**Supplied text**
Tuesday, October 21, 2014

Free trade versus autarky

Autarky is one of those words that has fallen so far out of favor that it would probably stump a panel of "Jeopardy" champions—even though it means self-sufficient (a virtue that is still widely prized.)  Actually, this contradiction makes a lot of sense.  True self-sufficiency is astonishingly hard to achieve and on a individual level, probably impossible.  There are small groups that make a fine try at being self-sufficient.  The fascination with the Amish is mostly due to their ability to make their way economically outside of the technostructure.  But as the hippies discovered with their back-to-the-land efforts, the freedoms promised by self-sufficiency come at the price of a lot of very hard work.

Autarky as an economic strategy was given a bad name because the Nazis tried so hard to create a self-contained economy.  In this case, autarky was merely another preparation for warfare.  And while the Nazis came quite close to their goals of economic self-sufficiency, there were still plenty of gaps in their desire to limit trade to only allies.  Even (especially?) on a national level, autarky is so hard to achieve that even a totalitarian state cannot pull it off.

**Tasks to carry out**
(A) Decide whether each statement agrees with the piece on free trade versus autarky, answering yes or no and quoting the words of the piece that settle it: (i) The word autarky means self-sufficient. (ii) The Nazis achieved complete economic self-sufficiency. (iii) The hippies found that self-sufficiency demanded a great deal of hard work.
(B) According to the piece on free trade versus autarky, why was autarky as an economic strategy given a bad name?
(C) Write a continuation of the piece on free trade versus autarky, picking up after its final sentence.
The items that follow the autarky piece come from a separate source.

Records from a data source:
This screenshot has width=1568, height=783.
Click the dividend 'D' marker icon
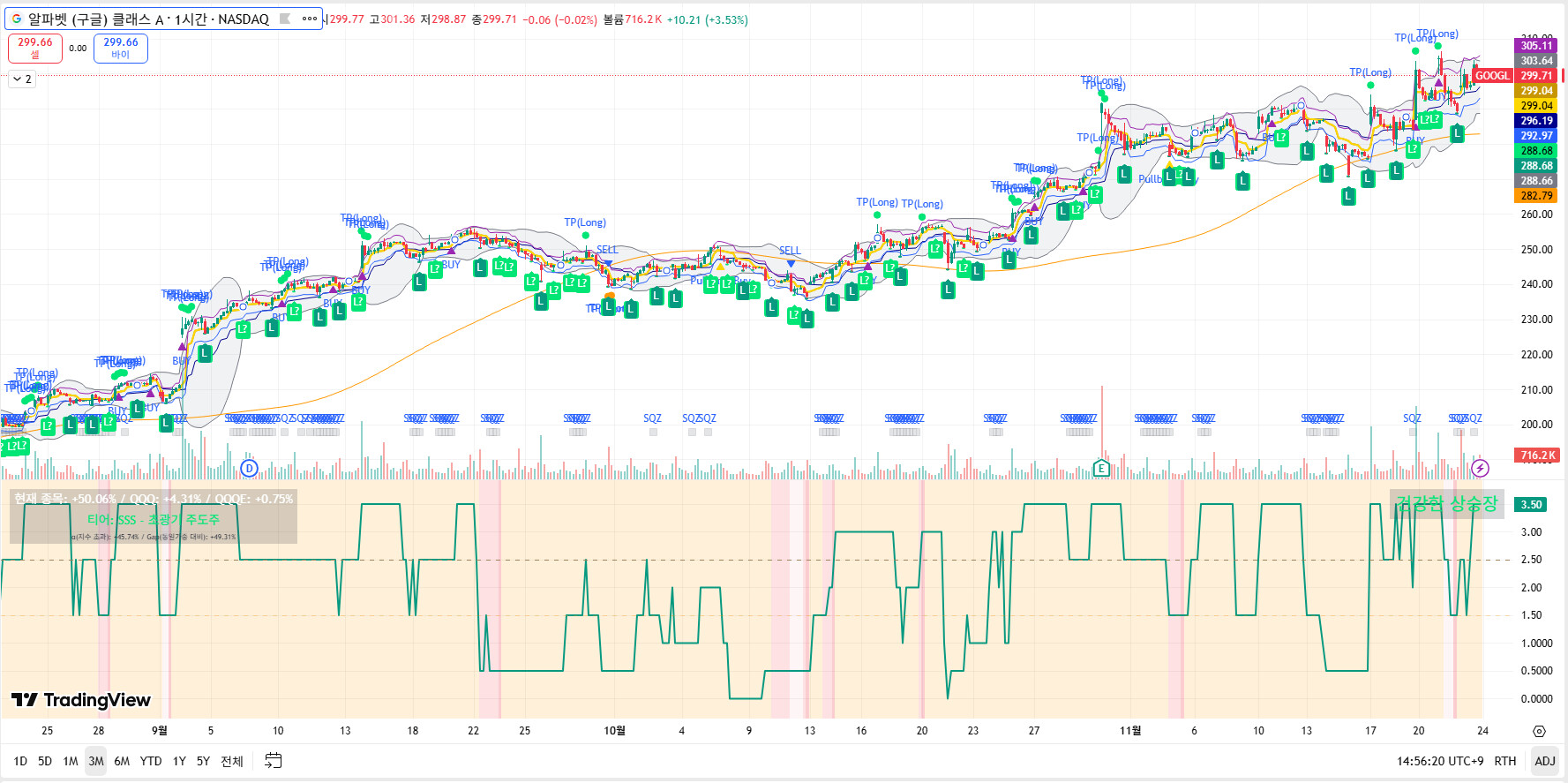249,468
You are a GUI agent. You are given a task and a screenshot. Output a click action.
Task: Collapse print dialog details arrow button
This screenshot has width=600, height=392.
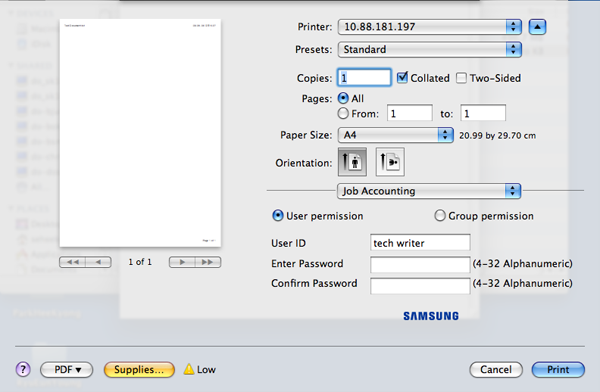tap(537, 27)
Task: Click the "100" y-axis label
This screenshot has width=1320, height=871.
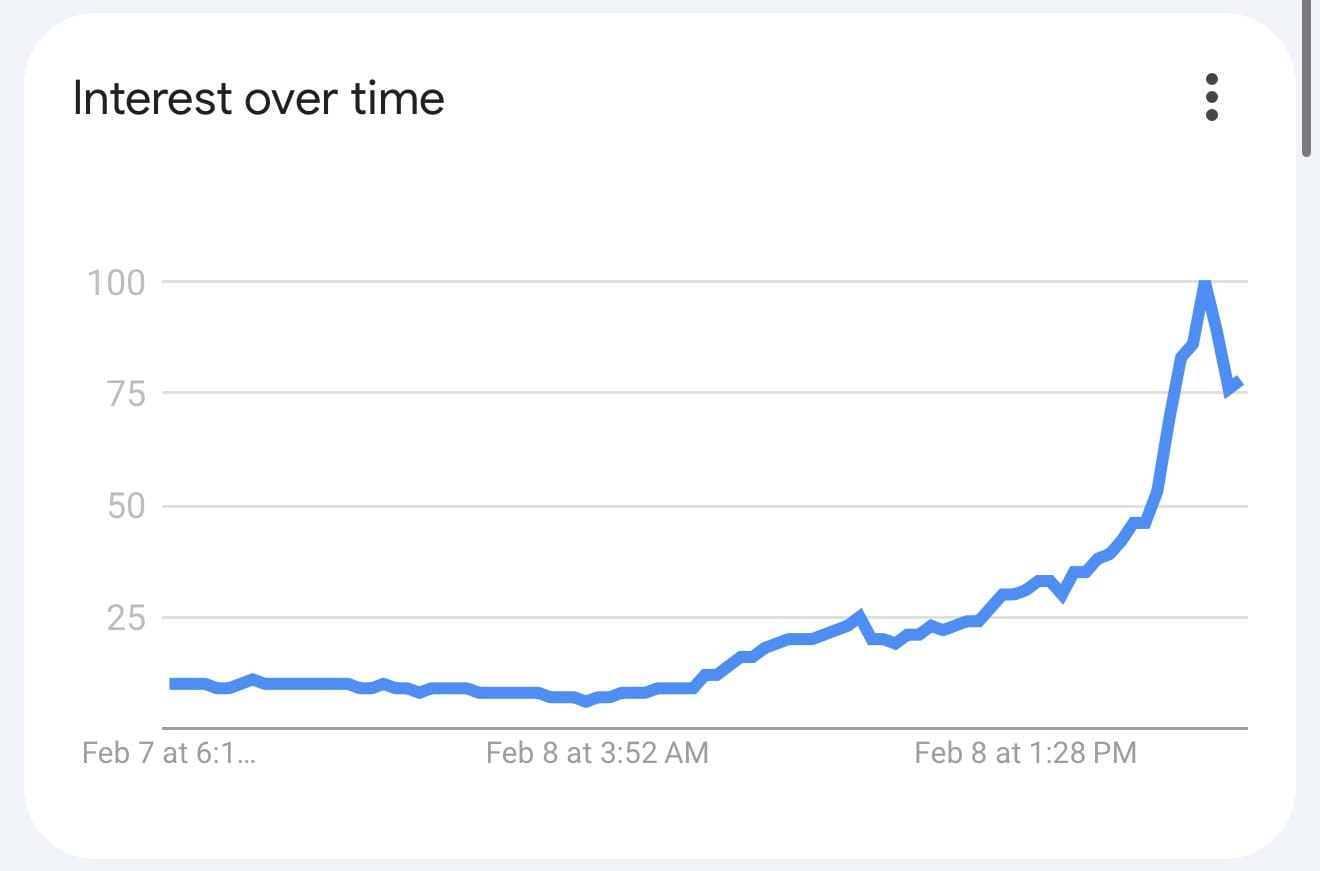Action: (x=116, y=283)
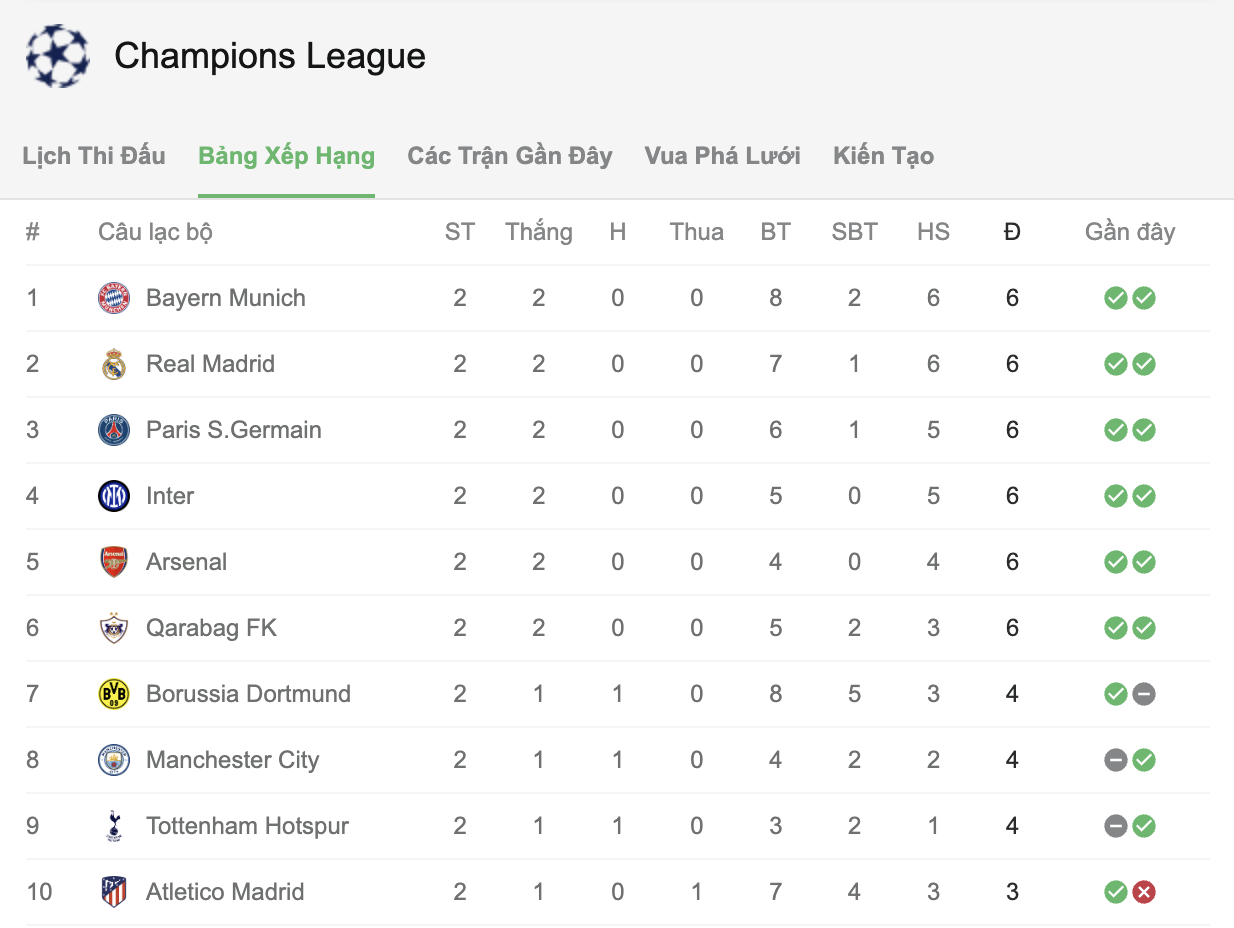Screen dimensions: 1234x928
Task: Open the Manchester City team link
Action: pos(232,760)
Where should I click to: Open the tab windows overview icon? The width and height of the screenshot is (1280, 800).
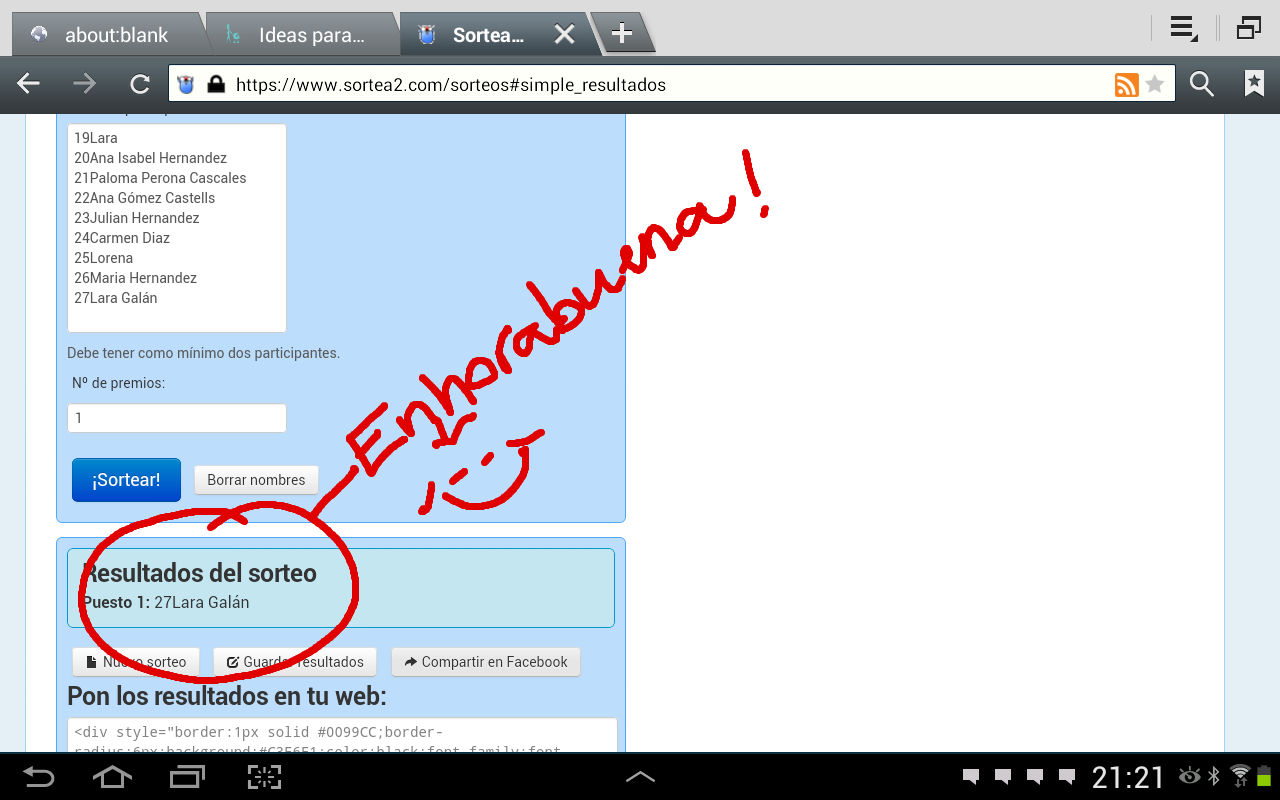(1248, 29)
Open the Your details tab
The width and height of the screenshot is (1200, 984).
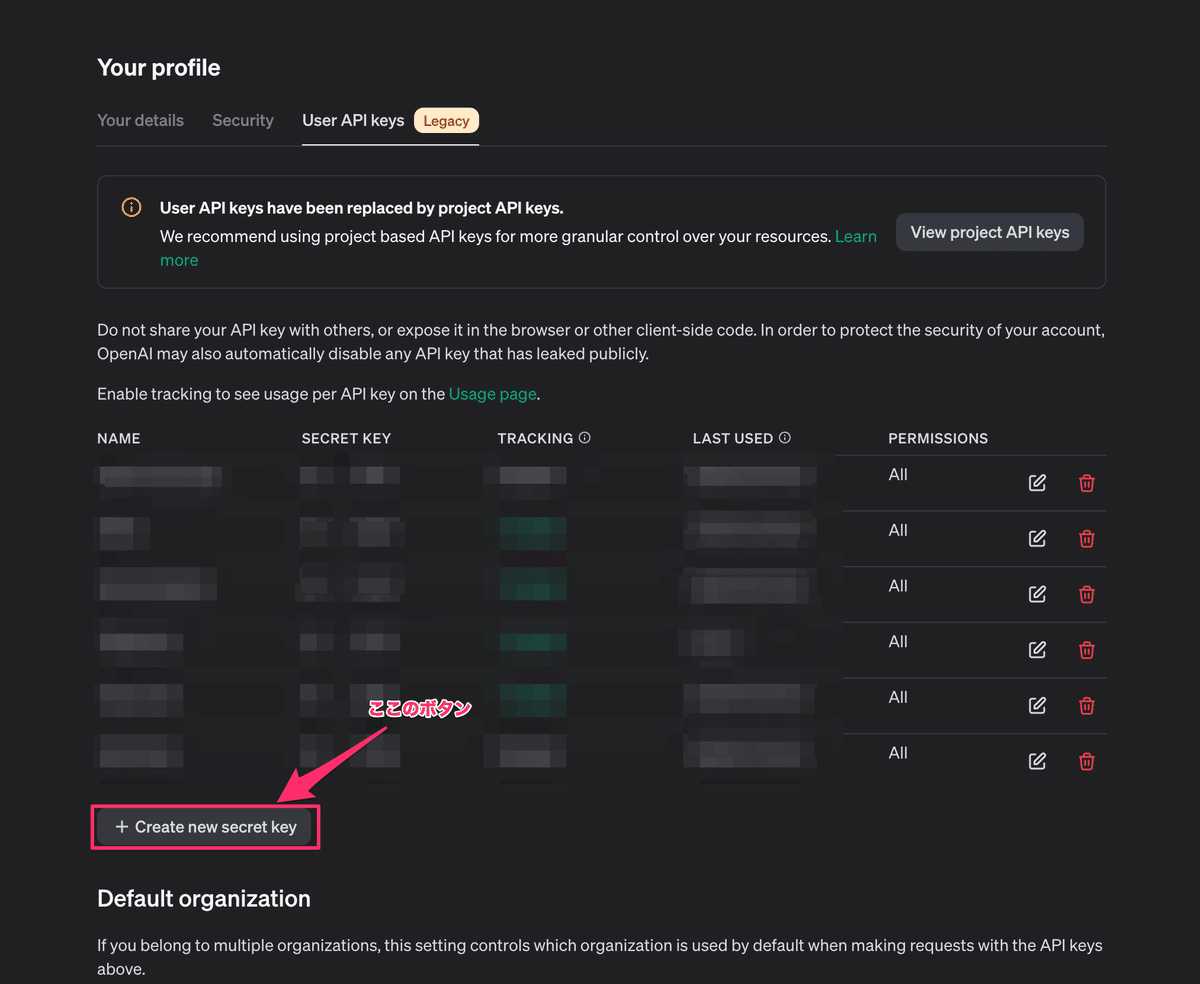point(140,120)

**Written responses**
(A)
(i) Yes: "even though it means self-sufficient"
(ii) No: "there were still plenty of gaps in their desire to limit trade to only allies"
(iii) Yes: "the freedoms promised by self-sufficiency come at the price of a lot of very hard work"

(B) Because the Nazis tried so hard to create a self-contained economy.

(C)
Which brings us to today's featured article.  It is from Radio Free Europe so is probably as establishment / CIA / State as these things get.  Normally, I would not bother to read such obvious propaganda, but I am glad I read this one.  Because buried near the bottom is that that archaic and disused term—autarky.  Yes indeed, we now have a believable explanation for the irrational hostility to Russia and Putin.  Not only does Putin's Russia want to reorder the existing, dollar-based, global trading system, it has the possibility through the strategies of autarky to escape the shit-storm such a move has triggered.  And according to this piece, Putin is appointing a new generation of bureaucrats who share his vision.

The neoliberal "free-traders" did an amazing amount of damage to Russia.  That is not so surprising as unfettered trade turns the activity into this glorious opportunity to rip off the Producer Classes.  And that is precisely what happened during the Yeltsin days.  Nobodies with zero relevant skills made off with whole industries and got stinking, filthy, rich by exploiting the weaknesses in the philosophy of "free" trade.  And not so surprisingly, the people who got rich overnight at the expense of the Russian middle classes now worship neoliberalism and try to ensure that likeminded souls have all the important economic jobs.  And this is what Putin is trying to stop in the name of patriotism and national pride.  And he is recruiting his foot soldiers from the provinces where self-sufficiency is still valued.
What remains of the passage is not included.